## PROBLEM REQUIREMENTS
The required result is a line count: how many lines in this data hold the word "agent". Give only that.

## MATERIAL FOR THE TASK

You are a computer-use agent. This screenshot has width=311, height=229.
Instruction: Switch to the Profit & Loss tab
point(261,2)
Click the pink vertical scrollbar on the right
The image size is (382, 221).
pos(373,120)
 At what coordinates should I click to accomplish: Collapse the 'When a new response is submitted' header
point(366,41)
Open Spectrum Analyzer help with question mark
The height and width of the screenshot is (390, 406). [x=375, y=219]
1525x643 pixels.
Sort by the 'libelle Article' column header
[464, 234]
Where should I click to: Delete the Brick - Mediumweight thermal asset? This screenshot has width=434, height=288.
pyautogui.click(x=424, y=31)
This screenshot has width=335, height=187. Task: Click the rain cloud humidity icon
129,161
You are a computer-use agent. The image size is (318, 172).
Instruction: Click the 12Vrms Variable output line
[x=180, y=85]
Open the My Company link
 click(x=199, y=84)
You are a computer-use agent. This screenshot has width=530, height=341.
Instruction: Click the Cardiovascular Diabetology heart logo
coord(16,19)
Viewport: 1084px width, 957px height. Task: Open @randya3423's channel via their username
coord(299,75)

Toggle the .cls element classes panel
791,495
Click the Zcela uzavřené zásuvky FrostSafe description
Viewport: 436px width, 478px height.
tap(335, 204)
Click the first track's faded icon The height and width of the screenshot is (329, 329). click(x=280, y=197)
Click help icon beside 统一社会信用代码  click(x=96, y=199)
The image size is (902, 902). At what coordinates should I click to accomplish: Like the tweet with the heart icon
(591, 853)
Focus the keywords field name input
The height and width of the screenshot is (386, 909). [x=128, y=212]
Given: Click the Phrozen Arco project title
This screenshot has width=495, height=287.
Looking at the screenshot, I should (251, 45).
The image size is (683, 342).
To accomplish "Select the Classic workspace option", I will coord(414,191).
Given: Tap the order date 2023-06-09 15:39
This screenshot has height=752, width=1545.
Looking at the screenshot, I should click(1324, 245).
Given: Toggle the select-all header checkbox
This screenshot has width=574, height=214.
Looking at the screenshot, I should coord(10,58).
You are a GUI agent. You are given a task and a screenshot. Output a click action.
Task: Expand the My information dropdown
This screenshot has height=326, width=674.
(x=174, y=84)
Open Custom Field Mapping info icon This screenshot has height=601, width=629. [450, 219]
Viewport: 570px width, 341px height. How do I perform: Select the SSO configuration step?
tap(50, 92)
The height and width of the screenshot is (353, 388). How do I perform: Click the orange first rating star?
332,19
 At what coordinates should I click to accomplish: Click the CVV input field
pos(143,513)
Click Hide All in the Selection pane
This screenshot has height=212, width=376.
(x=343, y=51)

## EXERCISE SOLUTION
4